I ran into the same problem, I am running it on a HPC server of the university. https://github.com/Xiangyu-Gao/Radar-multiple-perspective-object-detection/issues/2#issuecomment-1308230418

I was not able to resolve the problem following https://github.com/Xiangyu-Gao/Radar-multiple-perspective-object-detection/issues/2#issuecomment-1308237078.

What was the solution to the problem?

When shuffle is turned off on the dataloader, and batch size is set to 2 the error occurs at iteration number 30.

PalgunaGopireddy commented 9 months ago

@jimvermunt . I have not solved https://github.com/Xiangyu-Gao/Radar-multiple-perspective-object-detection/issues/2#issuecomment-1308230418 problem yet. I guess it's due to the number of samples available and batch-size. The general CNN model will consider the last batch-size the as the number of samples left. I think this is where this model is giving error.

Please do update if you overcome it.

jimvermunt commented 9 months ago

https://github.com/Xiangyu-Gao/Radar-multiple-perspective-object-detection/issues/2#issuecomment-1740322150 If I set the batch size to 1, the model will not throw an error but it will only show a warning:

The warning: ~/lib64/python3.6/site-packages/numpy/core/_asarray.py:83: VisibleDeprecationWarning: Creating an ndarray from ragged nested sequences (which is a list-or-tuple of lists-or-tuples-or ndarrays with different lengths or shapes ) is deprecated. If you meant to do this, you must specify 'dtype=object' when creating the ndarray return array(a, dtype, copy=False, order=order)

There seems to be an inconsistency in the size of the samples in a single loaded data, every time I restart the kernel it throws a warning at the 66th sample:

import os
import time
import json
import argparse

import torch
import torch.nn as nn
import torch.optim as optim
from torch.optim.lr_scheduler import StepLR, CyclicLR
from torch.utils.data import DataLoader
# from tensorboardX import SummaryWriter
from model.loss2 import Cont_Loss
from model.loss import FocalLoss

from data_aug import Aug_data
from config import n_class, train_sets, camera_configs, radar_configs, rodnet_configs
from config import mean1, std1, mean2, std2, mean1_rv, std1_rv, mean2_rv, std2_rv, mean1_va, std1_va, mean2_va, std2_va

from model.RODNet_3D import RODNet
from dataLoader.CRDatasets import CRDataset, CRDatasetSM
from dataLoader.CRDataLoader import CRDataLoader

batch_size = 1
win_size = 8

crdata_train = CRDataset(os.path.join('./data/', 'data_details'),
                         os.path.join('./data/', 'confmaps_gt'),
                         win_size=win_size, set_type='train', stride=8)

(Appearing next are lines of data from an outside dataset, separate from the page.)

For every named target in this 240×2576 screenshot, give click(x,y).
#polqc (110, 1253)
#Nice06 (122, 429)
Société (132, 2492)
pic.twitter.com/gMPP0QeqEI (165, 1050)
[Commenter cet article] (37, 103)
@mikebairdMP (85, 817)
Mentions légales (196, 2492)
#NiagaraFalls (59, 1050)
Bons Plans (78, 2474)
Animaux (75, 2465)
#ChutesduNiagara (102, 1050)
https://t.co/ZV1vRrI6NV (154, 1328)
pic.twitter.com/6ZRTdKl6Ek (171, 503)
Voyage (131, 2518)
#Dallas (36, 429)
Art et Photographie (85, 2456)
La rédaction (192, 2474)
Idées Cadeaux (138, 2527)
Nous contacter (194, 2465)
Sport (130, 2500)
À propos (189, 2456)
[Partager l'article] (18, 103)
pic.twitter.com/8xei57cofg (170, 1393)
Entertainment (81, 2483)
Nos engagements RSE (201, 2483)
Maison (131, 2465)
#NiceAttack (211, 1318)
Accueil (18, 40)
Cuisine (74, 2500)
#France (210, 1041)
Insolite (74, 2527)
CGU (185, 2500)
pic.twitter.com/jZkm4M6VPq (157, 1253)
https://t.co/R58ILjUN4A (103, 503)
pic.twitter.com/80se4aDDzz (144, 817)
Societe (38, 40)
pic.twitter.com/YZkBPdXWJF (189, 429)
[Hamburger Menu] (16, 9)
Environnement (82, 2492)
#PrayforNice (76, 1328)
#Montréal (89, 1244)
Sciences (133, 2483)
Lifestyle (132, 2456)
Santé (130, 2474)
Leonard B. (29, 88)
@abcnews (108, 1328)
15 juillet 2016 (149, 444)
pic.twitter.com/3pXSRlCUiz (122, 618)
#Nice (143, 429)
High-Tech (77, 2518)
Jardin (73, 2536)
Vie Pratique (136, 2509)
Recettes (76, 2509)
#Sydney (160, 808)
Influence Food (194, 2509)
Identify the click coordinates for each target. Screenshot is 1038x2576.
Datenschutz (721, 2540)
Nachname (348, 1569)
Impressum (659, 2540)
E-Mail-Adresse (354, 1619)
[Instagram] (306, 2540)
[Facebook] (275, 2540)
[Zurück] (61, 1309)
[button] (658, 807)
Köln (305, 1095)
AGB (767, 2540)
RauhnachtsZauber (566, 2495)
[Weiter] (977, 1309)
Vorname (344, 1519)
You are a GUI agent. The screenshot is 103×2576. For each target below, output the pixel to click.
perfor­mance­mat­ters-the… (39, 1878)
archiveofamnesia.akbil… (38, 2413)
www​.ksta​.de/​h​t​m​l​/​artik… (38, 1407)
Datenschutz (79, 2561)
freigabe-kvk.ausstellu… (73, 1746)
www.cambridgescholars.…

dataloader = DataLoader(crdata_train, batch_size=batch_size, shuffle=False, num_workers=0) # x.x set shuffle to false`
for iter, loaded_data in enumerate(dataloader):
    print(f"iteration {iter}, \n length loaded data: {len(loaded_data)}")
    print(f"loaded data 0 shape {loaded_data[0].shape}")
    print(f"loaded data real_id shape {loaded_data[5]}, {len(loaded_data[5])}")

Setting the batch size to 1 makes it possible to train the model, however, using such small batches is not always preferrable.

PalgunaGopireddy commented 9 months ago

True. I guess only the author of the code @Xiangyu-Gao only can explain, how he is able to avoid it.

In this issue, which was occured due to addressing convention, he said, he ran the code using Linux., that's why it did not occur to him.

May be this also is the same reason. But I don't know. I do not have Linux, but I have installed WSL2 on windows. I will run this code on it and update it here. Meanwhile if you have Linux please do run this.

Xiangyu-Gao commented 9 months ago

For this issues https://github.com/Xiangyu-Gao/Radar-multiple-perspective-object-detection/issues/2#issuecomment-1740322150, it is caused by your PyTorch dataloader which sometimes load irregular length data. At least for some pytoch versions, this happens. Can you try pytoch 1.5.1 and use the suggested package versions in here?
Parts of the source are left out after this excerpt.